Evaluate your training set error, as well as evaluation set errors over the iterations. For this it may be convenient if your final weighted ensemble classifier that is trained via AdaBoost can be restricted to use only the first _m_ classifiers (and alphas) afterwards.

#### Plot decision boundary/areas

**Task 5** (15%):

(If you use face data: pick two relevant feature dimensions only for this subtask and use only a small subset of the training data if runtime becomes an issue.)
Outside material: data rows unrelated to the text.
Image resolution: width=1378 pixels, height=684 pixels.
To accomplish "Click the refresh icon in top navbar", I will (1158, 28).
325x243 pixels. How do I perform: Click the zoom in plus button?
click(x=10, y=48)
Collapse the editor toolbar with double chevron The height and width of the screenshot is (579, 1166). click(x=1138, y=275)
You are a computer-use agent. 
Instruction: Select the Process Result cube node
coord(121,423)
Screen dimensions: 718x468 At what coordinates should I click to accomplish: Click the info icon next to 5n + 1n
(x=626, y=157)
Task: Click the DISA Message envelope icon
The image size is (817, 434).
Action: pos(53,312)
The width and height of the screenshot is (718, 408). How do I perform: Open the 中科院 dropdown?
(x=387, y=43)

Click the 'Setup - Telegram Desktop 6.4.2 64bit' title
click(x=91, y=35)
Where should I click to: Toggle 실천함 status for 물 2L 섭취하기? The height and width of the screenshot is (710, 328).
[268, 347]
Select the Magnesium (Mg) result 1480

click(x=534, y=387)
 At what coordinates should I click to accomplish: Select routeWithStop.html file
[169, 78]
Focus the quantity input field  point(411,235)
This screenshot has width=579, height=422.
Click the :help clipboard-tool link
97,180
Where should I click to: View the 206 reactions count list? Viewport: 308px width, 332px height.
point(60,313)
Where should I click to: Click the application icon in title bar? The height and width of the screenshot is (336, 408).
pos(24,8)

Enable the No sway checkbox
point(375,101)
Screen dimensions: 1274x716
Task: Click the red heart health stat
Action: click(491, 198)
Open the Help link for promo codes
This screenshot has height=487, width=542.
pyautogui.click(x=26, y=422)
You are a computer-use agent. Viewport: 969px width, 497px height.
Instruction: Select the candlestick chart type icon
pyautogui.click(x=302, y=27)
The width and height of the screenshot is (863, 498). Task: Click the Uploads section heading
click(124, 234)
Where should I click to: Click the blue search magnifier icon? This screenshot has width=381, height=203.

Plot the decisions taken by your classifier in one of the following ways (or both): 
 * plot the first, second and third decision boundaries chosen by AdaBoost in a succession of plots. Also, plot the training samples in a size that is proportional to their weight after the first, second and third decision those same plots. Explain how the weight changes influence the next iteration's behaviour.
 * decide on the resolution of your image matrix (e.g., use a resolution of 100 samples over the $x_1$ and the $x_2$ range of your data), record the decisions of your classifier for all $x_1$/$x_2$ coordinates and color the image's pixels according to the decision. Plot the image. Add the training data as colored points to the plot as well. You may consult the corresponding code in the sample solution for Softmax classification.

### Report Submission

Prepare a report of your solution as a commented Jupyter notebook (using markdown for your results and comments); include figures and results.
If you must, you can also upload a PDF document with the report annexed with your Python code.

Upload your report file to the Machine Learning Moodle Course page. Please make sure that your submission team corresponds to the team's Moodle group that you're in.